Adal period (1562–1579)
At the same time, Barentu Oromo groups attacked Adal Sultanate, which was greatly weakened by its wars with the Christian Ethiopians leading to no potential resistance. Only a few small groups of Muslims were able to flee to Harar and survive within the fortified city. The greater part of the Ethiopian Muslim population was assimilated by the Oromos.

The city Dire Dawa was part of Adal during the medieval times. After the weakening of Adal, it was exclusively settled by Dir, which is a major Somali clan. The Oromos were able to penetrate through the city and settle into those areas and to assimilate some of the local Gurgura clan.

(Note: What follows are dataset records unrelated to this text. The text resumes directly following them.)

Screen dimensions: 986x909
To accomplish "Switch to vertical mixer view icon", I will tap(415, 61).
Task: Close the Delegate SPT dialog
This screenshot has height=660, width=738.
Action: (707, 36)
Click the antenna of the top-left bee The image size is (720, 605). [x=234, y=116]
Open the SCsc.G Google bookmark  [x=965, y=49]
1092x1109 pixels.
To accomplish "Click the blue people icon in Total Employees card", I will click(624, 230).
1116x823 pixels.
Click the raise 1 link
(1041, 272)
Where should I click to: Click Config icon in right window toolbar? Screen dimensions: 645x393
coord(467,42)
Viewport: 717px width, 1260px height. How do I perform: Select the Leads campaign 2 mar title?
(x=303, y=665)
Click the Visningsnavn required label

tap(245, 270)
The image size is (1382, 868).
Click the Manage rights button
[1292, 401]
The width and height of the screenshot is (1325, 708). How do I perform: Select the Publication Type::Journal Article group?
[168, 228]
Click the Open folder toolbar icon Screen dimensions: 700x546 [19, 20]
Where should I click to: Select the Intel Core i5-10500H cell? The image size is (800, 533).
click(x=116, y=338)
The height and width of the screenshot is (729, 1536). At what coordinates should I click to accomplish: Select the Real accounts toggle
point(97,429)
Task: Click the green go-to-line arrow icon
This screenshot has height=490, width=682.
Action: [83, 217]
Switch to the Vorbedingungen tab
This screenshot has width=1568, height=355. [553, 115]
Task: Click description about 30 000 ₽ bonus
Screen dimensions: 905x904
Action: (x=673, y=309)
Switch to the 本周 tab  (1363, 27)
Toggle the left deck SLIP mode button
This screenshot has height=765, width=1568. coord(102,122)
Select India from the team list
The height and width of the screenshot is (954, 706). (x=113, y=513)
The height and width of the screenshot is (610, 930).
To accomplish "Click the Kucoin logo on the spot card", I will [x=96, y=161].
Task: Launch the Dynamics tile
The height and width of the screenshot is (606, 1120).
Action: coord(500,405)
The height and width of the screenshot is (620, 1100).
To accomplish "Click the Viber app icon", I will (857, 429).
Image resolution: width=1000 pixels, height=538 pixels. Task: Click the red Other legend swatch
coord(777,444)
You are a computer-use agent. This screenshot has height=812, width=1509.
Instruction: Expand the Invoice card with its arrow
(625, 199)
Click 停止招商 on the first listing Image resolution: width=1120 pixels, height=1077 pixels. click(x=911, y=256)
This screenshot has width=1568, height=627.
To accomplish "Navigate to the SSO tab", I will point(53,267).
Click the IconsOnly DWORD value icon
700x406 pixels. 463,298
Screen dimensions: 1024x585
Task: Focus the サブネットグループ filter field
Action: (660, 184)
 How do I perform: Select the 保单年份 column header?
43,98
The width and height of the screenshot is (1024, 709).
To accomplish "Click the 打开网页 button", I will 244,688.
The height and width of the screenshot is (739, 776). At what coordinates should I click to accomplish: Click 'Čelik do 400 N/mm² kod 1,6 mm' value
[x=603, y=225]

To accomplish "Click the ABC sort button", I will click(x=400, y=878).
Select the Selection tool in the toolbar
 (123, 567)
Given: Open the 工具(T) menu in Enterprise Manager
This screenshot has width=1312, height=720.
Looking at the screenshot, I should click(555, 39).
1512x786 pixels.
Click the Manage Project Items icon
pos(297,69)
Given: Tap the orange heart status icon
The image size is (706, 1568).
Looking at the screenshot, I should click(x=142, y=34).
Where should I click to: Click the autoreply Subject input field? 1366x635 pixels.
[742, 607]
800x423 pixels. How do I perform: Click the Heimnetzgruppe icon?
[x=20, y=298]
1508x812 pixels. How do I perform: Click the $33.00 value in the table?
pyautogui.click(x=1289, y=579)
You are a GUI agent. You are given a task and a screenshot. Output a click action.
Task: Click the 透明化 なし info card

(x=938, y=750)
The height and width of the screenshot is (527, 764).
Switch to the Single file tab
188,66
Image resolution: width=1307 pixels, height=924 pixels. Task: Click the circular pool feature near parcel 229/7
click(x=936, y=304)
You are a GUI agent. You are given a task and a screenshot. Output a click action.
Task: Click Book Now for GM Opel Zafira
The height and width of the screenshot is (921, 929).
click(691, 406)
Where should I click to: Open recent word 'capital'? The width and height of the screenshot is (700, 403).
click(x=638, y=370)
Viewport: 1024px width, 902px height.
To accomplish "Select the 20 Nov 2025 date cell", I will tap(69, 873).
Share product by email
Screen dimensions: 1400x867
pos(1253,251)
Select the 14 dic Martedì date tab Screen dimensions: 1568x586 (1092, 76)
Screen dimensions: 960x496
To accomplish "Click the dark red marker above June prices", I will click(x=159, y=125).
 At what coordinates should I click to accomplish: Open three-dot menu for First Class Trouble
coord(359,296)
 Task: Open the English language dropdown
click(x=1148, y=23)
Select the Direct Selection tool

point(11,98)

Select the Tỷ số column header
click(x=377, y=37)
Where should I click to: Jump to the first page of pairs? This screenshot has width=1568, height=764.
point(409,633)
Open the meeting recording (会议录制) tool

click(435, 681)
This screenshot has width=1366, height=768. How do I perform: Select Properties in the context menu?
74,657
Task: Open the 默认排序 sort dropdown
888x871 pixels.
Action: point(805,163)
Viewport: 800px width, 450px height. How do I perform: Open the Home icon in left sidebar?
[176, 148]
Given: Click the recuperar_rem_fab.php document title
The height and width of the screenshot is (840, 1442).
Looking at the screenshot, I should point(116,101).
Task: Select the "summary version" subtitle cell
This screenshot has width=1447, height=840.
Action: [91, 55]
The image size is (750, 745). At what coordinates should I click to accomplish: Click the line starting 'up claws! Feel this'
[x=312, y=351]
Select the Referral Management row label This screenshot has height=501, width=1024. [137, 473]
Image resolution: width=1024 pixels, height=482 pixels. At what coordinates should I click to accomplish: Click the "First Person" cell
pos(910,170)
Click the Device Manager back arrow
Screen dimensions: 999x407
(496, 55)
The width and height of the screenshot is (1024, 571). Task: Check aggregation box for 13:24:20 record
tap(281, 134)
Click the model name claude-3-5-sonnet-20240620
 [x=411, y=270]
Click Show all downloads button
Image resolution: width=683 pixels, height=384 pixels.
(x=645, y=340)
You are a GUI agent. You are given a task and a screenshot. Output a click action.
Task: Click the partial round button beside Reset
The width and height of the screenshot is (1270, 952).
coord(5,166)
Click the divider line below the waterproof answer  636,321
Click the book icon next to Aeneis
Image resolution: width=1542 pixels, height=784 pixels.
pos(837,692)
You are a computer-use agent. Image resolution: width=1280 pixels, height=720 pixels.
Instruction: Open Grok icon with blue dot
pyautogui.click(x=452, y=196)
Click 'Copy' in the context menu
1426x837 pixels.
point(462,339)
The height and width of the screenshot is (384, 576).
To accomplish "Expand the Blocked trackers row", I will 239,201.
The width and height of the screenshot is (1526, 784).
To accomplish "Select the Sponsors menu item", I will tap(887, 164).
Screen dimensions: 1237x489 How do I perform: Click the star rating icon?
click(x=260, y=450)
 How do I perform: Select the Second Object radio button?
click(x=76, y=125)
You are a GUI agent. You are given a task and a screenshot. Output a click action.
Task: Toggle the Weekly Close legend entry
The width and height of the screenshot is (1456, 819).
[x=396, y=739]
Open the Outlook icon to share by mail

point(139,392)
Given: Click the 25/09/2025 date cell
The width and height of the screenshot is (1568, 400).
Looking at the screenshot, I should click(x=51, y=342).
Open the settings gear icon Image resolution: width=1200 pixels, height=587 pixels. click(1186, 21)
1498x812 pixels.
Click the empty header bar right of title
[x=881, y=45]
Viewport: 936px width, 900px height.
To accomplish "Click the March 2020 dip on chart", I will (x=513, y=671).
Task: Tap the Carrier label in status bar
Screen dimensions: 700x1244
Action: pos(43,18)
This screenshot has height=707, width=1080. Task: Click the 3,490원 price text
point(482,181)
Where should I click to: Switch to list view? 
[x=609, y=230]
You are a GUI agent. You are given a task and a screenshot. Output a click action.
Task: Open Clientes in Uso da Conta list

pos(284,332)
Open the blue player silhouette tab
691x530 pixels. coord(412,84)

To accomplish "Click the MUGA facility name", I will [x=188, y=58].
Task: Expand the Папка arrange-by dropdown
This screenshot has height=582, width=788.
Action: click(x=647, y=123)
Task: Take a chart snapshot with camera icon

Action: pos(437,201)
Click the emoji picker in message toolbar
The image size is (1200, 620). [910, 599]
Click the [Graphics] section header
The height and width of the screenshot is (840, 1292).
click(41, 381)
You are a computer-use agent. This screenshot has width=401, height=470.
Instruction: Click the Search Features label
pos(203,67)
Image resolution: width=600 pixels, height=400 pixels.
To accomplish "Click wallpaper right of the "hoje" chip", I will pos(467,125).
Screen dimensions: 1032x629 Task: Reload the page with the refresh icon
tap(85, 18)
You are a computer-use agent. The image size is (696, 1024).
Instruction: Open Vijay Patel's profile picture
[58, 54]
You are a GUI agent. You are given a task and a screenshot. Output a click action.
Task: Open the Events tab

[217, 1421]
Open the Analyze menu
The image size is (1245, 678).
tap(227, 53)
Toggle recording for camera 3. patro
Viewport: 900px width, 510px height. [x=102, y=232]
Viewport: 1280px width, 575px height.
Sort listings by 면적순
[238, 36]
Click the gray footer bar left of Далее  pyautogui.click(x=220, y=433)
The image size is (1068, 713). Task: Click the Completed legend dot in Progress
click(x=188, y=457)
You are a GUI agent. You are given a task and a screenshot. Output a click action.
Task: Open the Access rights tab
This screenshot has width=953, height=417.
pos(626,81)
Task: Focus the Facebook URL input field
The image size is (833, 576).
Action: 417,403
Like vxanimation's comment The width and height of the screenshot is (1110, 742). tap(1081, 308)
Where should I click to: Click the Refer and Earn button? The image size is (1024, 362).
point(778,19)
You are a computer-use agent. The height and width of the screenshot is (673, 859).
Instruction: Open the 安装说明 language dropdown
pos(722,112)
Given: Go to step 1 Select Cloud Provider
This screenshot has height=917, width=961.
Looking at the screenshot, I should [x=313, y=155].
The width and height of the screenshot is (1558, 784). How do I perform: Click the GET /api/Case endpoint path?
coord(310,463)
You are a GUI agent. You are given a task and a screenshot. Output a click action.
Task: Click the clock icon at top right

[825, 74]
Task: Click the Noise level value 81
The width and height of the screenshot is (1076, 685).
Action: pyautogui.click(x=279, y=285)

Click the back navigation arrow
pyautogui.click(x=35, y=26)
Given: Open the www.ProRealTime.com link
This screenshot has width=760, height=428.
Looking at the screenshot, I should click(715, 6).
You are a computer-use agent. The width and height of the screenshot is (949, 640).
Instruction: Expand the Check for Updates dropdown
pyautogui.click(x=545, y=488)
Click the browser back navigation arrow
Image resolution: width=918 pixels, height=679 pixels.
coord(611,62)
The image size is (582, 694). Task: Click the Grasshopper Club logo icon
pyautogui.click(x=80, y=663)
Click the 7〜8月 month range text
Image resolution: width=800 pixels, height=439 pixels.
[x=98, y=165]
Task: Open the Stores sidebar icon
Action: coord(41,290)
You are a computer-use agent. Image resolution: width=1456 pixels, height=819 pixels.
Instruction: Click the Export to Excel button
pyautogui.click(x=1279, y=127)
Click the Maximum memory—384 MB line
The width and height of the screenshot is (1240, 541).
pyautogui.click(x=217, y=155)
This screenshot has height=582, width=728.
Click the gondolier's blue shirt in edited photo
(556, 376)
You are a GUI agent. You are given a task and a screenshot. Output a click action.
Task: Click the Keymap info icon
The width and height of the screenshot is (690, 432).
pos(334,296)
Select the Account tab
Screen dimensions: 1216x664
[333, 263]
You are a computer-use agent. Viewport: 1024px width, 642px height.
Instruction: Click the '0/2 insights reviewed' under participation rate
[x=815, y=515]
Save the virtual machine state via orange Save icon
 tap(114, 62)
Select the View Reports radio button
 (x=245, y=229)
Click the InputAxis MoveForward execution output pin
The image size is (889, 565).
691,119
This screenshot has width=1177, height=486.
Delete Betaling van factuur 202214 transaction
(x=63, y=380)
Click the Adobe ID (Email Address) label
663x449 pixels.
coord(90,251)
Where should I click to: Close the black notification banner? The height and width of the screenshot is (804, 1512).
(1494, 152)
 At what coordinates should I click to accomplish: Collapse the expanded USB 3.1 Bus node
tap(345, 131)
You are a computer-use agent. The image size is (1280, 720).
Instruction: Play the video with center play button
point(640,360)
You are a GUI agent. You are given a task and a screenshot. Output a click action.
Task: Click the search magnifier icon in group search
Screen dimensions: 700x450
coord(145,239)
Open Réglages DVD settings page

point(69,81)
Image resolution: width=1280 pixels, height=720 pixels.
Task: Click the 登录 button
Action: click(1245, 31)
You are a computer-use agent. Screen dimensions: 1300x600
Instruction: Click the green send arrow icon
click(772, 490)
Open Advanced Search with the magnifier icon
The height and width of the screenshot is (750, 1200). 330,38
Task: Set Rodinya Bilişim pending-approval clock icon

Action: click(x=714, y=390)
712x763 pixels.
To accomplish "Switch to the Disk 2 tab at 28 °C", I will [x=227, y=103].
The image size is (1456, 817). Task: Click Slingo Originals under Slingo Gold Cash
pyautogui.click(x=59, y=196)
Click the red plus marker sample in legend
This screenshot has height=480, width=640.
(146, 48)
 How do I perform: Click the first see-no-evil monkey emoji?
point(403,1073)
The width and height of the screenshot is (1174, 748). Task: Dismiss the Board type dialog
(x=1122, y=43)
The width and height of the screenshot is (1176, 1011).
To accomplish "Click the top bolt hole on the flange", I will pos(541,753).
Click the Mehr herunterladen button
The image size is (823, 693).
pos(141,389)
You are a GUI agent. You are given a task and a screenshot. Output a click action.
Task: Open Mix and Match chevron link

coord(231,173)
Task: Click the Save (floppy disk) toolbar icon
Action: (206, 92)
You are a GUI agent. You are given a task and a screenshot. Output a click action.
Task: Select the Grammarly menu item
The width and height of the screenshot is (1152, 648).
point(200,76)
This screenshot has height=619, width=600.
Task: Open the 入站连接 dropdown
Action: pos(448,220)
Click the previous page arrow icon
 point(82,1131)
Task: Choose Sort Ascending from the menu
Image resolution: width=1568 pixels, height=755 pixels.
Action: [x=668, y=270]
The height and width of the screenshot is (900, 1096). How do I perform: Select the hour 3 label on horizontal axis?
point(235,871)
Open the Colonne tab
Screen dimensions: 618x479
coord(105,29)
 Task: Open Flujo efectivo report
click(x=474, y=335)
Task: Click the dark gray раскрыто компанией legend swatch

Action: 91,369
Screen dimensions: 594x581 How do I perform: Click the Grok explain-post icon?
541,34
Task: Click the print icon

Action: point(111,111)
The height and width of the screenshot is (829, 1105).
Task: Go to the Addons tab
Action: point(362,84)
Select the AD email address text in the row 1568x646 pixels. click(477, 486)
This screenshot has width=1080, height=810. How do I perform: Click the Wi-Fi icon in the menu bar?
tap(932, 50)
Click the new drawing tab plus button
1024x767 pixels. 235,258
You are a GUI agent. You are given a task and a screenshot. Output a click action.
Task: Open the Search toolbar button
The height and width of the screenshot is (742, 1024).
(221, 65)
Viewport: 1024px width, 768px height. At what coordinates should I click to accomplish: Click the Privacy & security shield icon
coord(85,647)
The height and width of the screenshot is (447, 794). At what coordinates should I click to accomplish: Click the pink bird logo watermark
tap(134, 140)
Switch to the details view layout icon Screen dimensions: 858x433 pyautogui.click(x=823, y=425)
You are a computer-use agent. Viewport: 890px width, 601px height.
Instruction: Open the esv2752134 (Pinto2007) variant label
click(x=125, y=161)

The Hawiye and the Dir clans were the predominant inhabitants of Hararghe Highlands (land of the Hararis) in the 16th century after the weakening of Adal. The Oromos took advantage of the crippling state and decided to also invade and to occupy the Hararghe Highlands and assimilate with Somali clan population of Jarso, Akisho, Gurgura, Nole, Metta, Oborra and Bursuk. All were sub-clans of Dir, a major Somali clan, and were later confederated into Oromo tribe, the Afran Qallo clan.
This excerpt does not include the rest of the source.